Saludo con afecto a los peregrinos de lengua española presentes en esta oración mariana. La solemnidad de la gloriosa asunción de la Virgen María, que hoy recordamos, nos abre a la esperanza de la plenitud de la vida del Cielo, a la que Ella ya ha llegado y en la que nos aguarda. Que por la amorosa intercesión de la Madre de Dios desciendan abundantes gracias y bendiciones sobre la Iglesia y el mundo.

Queridos peregrinos de língua portuguesa: sede bem-vindos! A Imaculada Virgem Maria ao ser elevada à gloria do Céu torna-se aurora e imagem da Igreja celeste e sinal de consolação e esperança para a Igreja peregrina na terra. Que pela Sua maternal intercessão desçam sobre vós e sobre vossas famílias as bênçãos de Deus.

Serdecznie pozdrawiam Polaków. Wniebowziętej Matce Boga i ludzi zawierzam cały Kościół w Polsce. Niech Maryja wyprasza wszystkim wierzącym i ludziom dobrej woli obfitość darów i łask. Niech otacza opieką tych, którzy się do Niej uciekają. Przez Jej ręce niech Bóg wam błogosławi!
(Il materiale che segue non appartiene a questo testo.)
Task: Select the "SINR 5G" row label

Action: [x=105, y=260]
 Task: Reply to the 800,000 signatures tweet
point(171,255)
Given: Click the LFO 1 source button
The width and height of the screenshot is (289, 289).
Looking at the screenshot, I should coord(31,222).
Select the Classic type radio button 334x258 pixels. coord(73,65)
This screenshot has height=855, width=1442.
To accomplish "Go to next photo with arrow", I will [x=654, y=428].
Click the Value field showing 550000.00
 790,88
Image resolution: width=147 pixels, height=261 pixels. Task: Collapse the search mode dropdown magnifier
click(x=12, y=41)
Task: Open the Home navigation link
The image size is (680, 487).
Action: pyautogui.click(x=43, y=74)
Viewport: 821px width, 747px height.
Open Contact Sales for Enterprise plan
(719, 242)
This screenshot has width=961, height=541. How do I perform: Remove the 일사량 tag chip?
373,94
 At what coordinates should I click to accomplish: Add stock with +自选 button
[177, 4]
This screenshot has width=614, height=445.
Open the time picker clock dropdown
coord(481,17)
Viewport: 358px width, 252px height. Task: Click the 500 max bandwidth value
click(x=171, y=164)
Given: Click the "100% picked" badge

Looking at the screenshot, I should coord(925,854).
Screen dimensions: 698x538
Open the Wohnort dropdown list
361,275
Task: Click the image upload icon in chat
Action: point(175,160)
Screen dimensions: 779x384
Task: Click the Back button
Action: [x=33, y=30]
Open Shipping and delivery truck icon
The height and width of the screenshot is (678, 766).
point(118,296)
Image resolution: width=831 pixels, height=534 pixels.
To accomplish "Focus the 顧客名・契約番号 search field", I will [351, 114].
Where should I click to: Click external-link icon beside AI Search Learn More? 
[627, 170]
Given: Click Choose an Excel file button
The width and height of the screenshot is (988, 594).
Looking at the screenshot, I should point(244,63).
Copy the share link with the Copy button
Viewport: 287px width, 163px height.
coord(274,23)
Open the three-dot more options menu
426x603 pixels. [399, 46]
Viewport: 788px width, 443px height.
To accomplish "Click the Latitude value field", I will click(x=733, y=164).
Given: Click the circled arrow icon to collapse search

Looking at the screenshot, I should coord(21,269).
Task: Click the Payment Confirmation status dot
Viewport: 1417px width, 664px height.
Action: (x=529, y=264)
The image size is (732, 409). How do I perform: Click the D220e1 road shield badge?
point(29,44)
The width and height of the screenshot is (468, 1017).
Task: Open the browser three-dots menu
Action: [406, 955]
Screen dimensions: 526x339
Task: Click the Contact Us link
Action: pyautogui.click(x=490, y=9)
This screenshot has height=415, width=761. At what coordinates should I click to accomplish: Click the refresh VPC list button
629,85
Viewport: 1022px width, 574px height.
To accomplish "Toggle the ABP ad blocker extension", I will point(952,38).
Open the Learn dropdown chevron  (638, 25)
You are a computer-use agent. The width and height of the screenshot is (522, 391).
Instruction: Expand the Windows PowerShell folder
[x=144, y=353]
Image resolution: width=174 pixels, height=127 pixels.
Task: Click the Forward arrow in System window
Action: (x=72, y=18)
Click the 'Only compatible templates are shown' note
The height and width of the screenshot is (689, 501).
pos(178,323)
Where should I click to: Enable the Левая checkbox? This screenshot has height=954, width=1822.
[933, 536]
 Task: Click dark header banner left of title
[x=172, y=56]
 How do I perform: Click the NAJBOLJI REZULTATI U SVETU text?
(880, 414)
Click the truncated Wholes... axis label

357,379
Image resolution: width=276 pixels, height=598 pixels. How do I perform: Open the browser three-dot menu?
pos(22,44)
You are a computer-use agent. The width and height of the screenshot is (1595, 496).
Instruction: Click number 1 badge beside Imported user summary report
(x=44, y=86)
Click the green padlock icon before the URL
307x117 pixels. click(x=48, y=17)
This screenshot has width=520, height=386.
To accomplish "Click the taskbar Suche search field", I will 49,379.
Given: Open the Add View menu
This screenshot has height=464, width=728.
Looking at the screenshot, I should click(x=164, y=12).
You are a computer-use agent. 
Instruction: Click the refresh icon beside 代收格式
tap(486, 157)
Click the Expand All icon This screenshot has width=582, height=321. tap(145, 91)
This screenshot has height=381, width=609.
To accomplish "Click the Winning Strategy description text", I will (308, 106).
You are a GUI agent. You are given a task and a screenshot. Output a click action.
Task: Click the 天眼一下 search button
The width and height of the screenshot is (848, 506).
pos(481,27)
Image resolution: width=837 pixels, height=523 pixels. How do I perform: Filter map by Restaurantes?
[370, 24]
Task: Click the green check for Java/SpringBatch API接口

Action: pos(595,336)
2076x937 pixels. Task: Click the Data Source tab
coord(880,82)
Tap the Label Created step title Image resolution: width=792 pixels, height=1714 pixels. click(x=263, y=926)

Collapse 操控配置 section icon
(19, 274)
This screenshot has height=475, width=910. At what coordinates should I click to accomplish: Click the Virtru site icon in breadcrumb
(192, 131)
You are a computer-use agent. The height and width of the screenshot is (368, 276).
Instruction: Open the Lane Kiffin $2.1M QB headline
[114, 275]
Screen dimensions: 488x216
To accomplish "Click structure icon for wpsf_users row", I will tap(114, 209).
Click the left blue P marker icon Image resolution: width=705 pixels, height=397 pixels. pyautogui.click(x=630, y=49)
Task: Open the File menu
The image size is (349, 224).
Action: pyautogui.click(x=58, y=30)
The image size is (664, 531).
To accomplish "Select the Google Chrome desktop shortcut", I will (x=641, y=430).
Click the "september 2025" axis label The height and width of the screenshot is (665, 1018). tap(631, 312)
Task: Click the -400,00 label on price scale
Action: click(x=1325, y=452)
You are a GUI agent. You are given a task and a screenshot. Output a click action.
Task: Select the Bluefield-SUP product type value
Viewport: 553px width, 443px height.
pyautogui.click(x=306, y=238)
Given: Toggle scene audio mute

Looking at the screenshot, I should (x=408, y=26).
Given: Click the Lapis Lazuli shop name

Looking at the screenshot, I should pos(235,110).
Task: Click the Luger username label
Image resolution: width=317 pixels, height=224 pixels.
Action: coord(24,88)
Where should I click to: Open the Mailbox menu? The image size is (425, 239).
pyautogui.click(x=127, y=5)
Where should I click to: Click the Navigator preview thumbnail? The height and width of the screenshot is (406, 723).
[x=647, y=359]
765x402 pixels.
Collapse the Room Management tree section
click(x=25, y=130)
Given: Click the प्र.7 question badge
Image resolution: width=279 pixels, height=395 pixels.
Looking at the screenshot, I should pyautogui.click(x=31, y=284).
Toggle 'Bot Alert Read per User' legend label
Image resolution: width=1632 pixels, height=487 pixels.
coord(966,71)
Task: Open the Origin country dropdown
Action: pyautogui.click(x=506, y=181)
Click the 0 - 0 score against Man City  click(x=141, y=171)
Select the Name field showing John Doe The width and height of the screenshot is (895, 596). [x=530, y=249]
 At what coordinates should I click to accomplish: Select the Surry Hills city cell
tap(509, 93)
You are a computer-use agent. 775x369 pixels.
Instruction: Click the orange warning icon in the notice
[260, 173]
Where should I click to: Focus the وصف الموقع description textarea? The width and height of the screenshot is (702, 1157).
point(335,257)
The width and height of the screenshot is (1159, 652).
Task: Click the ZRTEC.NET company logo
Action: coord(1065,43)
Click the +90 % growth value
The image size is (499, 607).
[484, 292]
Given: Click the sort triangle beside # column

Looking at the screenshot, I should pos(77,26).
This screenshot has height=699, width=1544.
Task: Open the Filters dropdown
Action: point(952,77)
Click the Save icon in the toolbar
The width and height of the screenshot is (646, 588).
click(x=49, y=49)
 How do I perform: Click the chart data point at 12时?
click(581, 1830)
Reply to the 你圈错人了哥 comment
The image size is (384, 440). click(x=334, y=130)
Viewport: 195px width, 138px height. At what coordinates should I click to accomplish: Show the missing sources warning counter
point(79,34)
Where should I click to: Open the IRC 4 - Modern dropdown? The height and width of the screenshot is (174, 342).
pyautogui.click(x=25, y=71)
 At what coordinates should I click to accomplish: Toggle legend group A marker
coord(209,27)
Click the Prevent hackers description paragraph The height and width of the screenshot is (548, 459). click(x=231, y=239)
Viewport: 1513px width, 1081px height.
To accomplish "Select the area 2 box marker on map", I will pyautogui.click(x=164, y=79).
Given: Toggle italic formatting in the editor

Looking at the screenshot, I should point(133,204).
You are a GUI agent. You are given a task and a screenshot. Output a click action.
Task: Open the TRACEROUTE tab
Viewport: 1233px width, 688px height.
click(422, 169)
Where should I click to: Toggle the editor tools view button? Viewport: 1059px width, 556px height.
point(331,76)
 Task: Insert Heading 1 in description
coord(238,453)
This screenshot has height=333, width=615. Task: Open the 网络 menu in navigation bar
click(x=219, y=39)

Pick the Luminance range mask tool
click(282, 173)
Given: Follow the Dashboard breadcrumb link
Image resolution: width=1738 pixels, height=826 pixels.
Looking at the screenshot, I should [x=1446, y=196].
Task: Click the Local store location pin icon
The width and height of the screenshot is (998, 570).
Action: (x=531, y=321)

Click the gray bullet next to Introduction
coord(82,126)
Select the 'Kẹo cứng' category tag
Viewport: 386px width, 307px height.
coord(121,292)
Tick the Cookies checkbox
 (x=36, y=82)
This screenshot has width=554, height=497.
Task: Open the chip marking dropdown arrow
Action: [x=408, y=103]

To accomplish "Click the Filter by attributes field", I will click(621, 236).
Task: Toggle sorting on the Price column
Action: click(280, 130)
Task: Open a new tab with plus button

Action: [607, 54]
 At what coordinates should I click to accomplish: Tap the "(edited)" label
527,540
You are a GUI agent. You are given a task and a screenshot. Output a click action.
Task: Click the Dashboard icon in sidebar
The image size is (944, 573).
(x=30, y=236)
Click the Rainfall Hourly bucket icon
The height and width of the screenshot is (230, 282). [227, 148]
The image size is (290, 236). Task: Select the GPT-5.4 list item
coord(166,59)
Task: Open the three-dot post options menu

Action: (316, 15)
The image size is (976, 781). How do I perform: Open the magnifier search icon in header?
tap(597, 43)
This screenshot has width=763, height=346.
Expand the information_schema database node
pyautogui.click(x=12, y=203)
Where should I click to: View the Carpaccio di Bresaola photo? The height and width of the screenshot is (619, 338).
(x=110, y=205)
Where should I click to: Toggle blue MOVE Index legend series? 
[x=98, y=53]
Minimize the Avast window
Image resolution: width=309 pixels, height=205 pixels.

[Saluto cordialmente i polacchi. A Maria assunta in cielo, Madre di Dio e degli uomini, affido tutta la Chiesa in Polonia. Maria ottenga per tutti i credenti e gli uomini di buona volontà un’abbondanza di doni e di grazie. Avvolga della sua protezione quanti a lei ricorrono. Per suo mezzo Dio vi benedica!]

Saluto, infine, i pellegrini italiani. In particolare saluto i giovani della Diocesi di Piazza Armerina e quelli della parrocchia Cristo Re Universale, in Bitonto. A tutti auguro una buona festa dell’Assunta! Grazie. Buona Festa!